**Task to carry out**
Rewrite everything from the line containing "Where should I" down to the end of the records as a numbered list, omitting blank lines and leaving the pictures out.
— Begin —
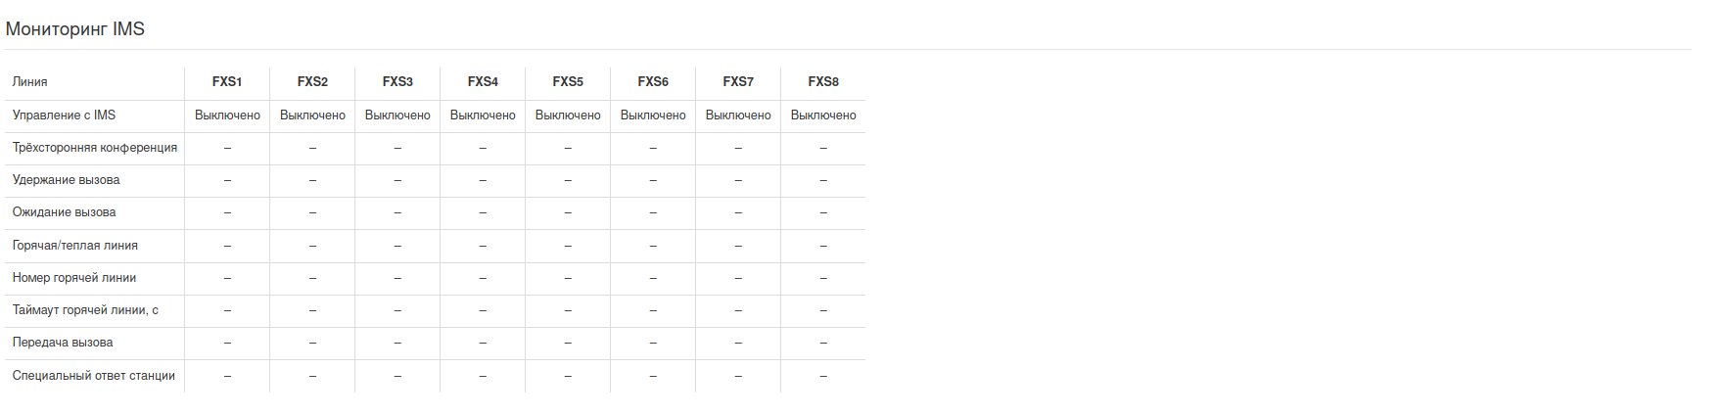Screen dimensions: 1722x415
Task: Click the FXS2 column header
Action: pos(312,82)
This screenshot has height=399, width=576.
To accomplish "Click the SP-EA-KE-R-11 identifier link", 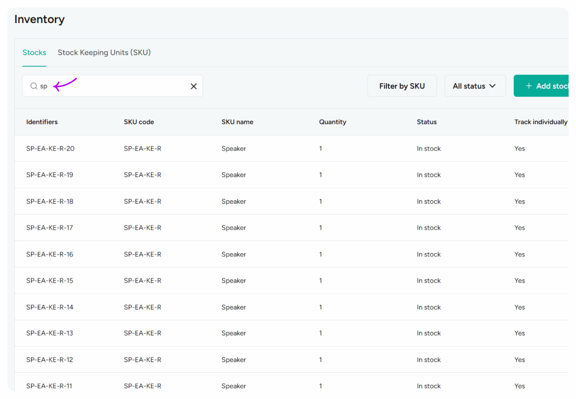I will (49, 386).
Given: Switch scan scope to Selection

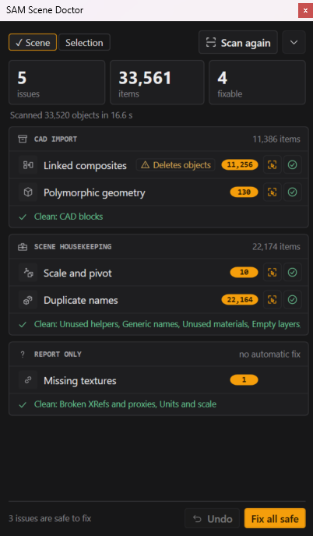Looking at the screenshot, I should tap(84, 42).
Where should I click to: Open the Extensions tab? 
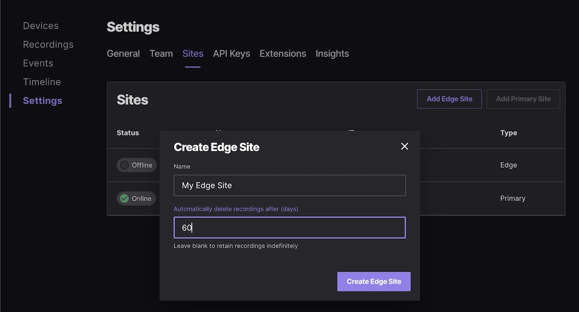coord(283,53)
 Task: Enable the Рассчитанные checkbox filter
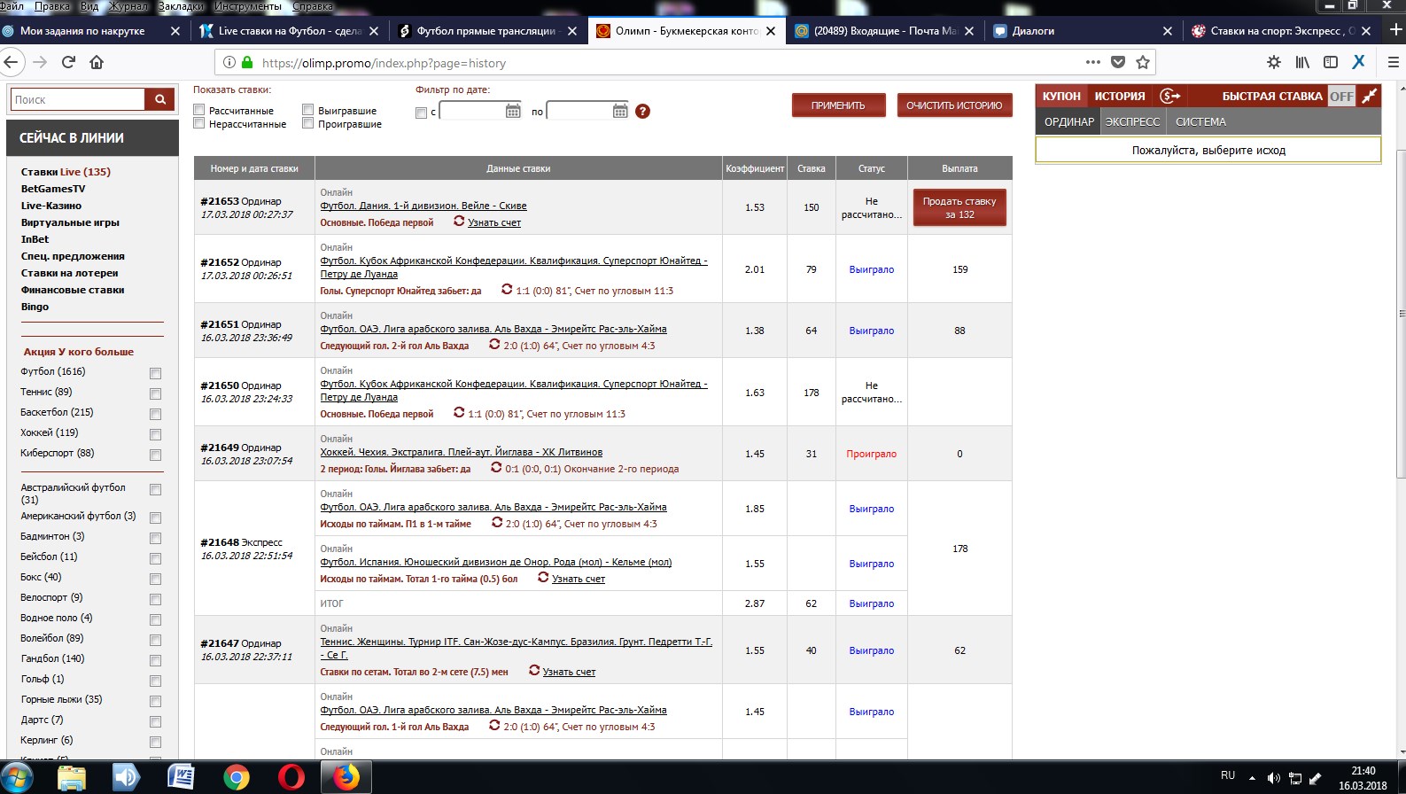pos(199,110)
— End —
**Exercise response**
1. Where should I click to: Open the Extensions tab? 
2. coord(283,53)
3.  Task: Enable the Рассчитанные checkbox filter
4. pos(199,110)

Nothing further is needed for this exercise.